Extracted records
• • • •

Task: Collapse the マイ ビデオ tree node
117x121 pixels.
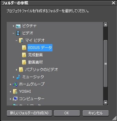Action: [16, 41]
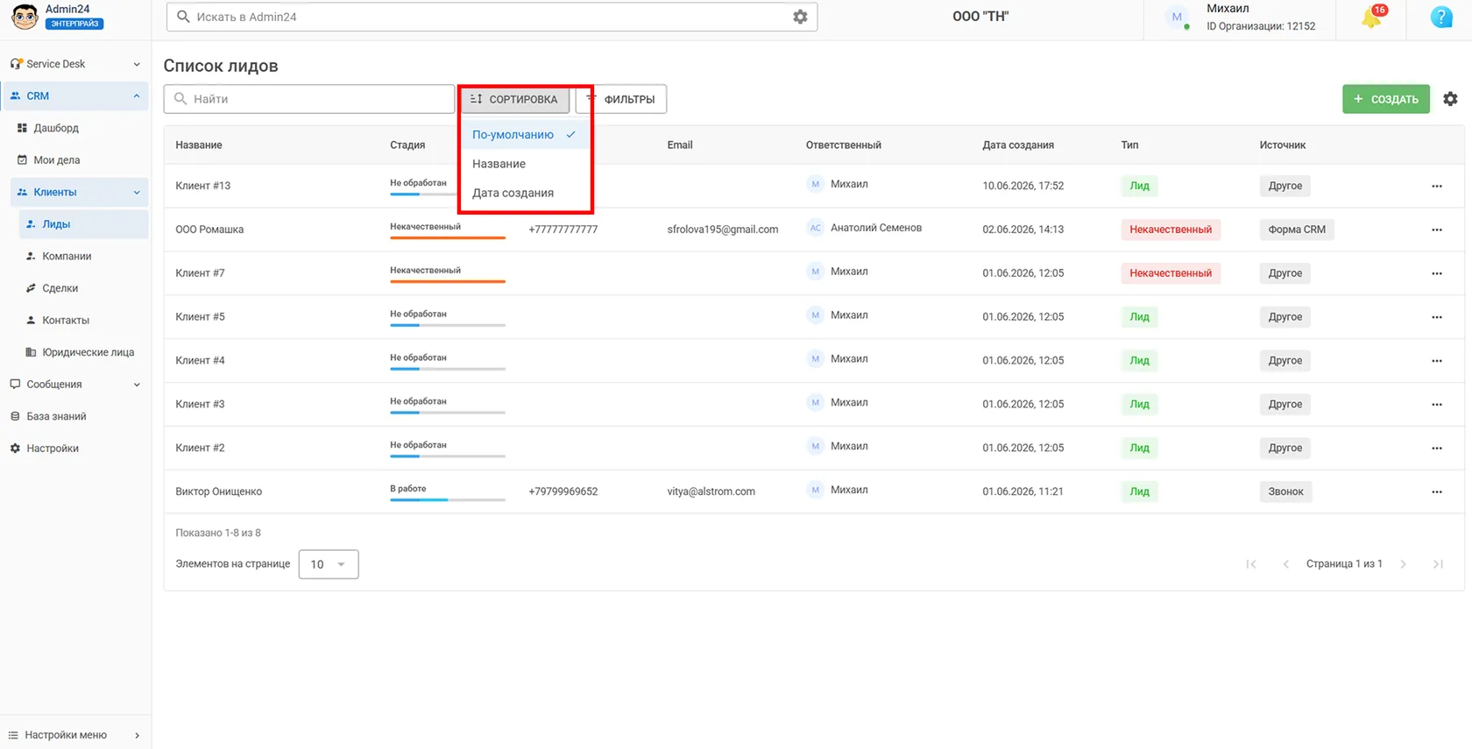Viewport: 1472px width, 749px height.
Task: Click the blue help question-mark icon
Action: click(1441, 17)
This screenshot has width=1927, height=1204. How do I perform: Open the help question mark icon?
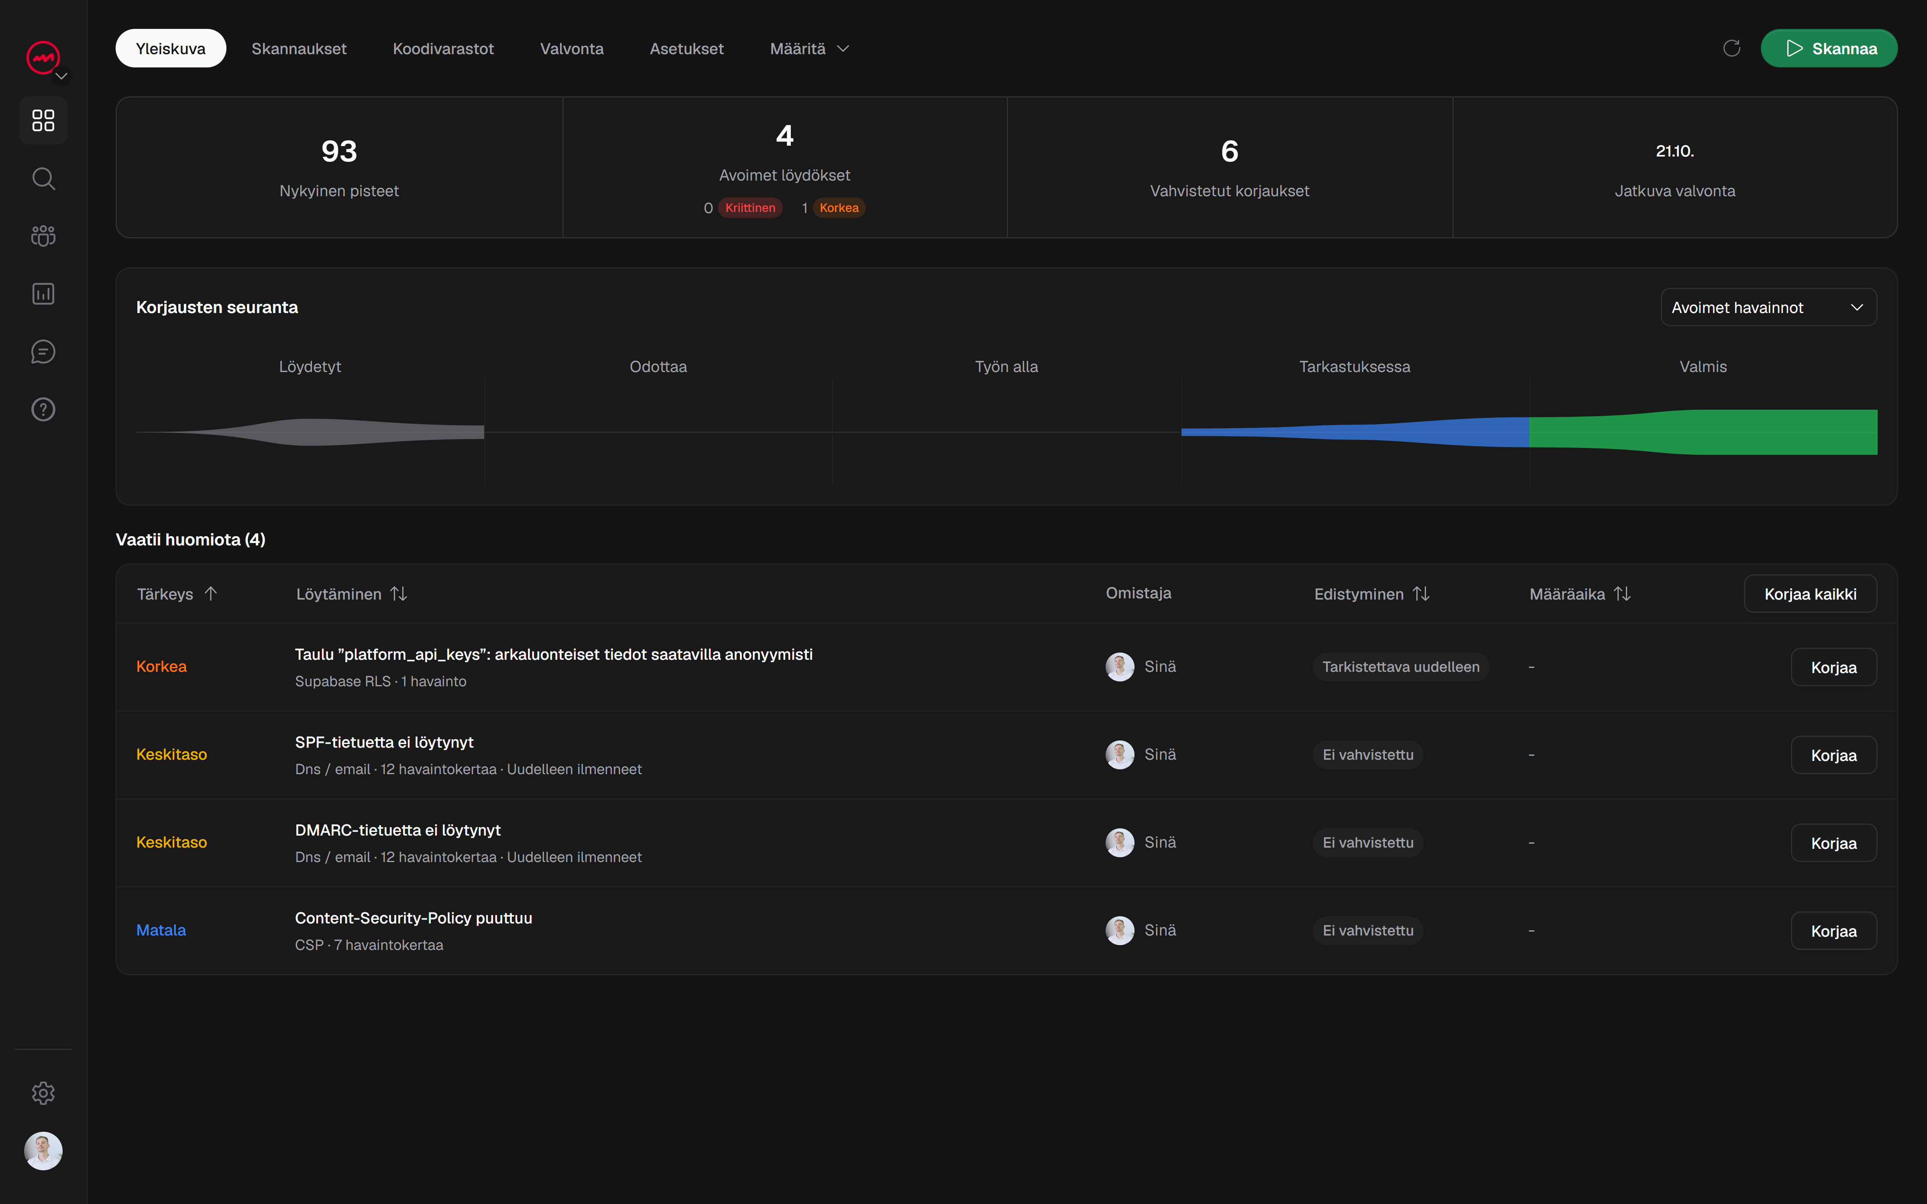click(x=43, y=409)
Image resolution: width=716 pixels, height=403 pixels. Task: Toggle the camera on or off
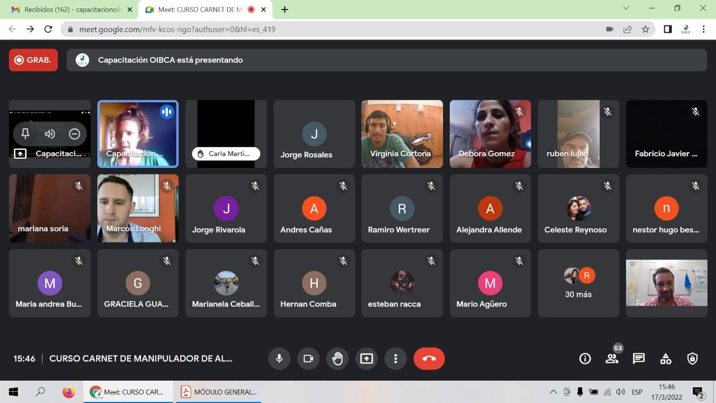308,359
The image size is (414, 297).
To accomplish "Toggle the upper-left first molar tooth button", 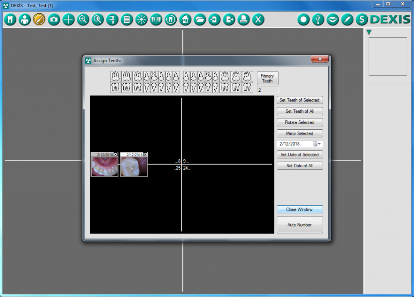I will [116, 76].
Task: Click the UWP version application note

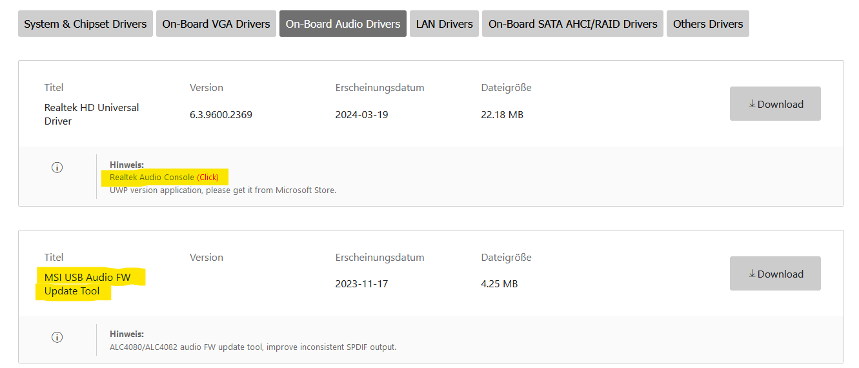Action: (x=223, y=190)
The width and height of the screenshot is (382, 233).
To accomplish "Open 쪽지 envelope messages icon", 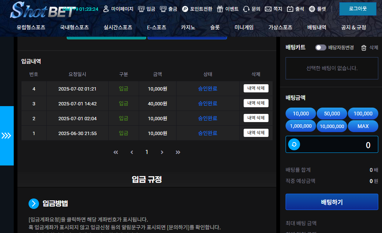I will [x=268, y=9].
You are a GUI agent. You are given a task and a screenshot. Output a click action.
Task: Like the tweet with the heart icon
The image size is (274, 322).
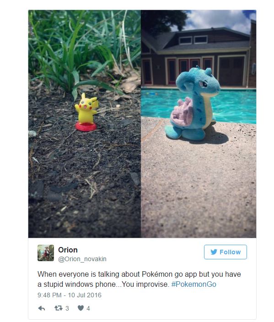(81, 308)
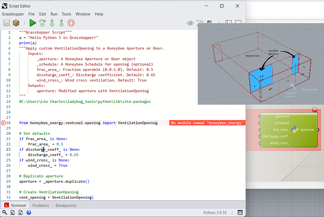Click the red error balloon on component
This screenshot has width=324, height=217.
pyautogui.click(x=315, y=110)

• • • •

** Task description **
Your task is to transcribe, exactly and without additions, every line from the one that contains "You are a GUI" to the end of the entries above, both included. Omit all pictures.

** Solution **
You are a GUI agent. You are given a task and a screenshot. Output a click action.
Task: Like the tweet with the heart icon
The image size is (274, 322).
(81, 308)
Click the red error balloon on component
This screenshot has width=324, height=217.
pyautogui.click(x=315, y=110)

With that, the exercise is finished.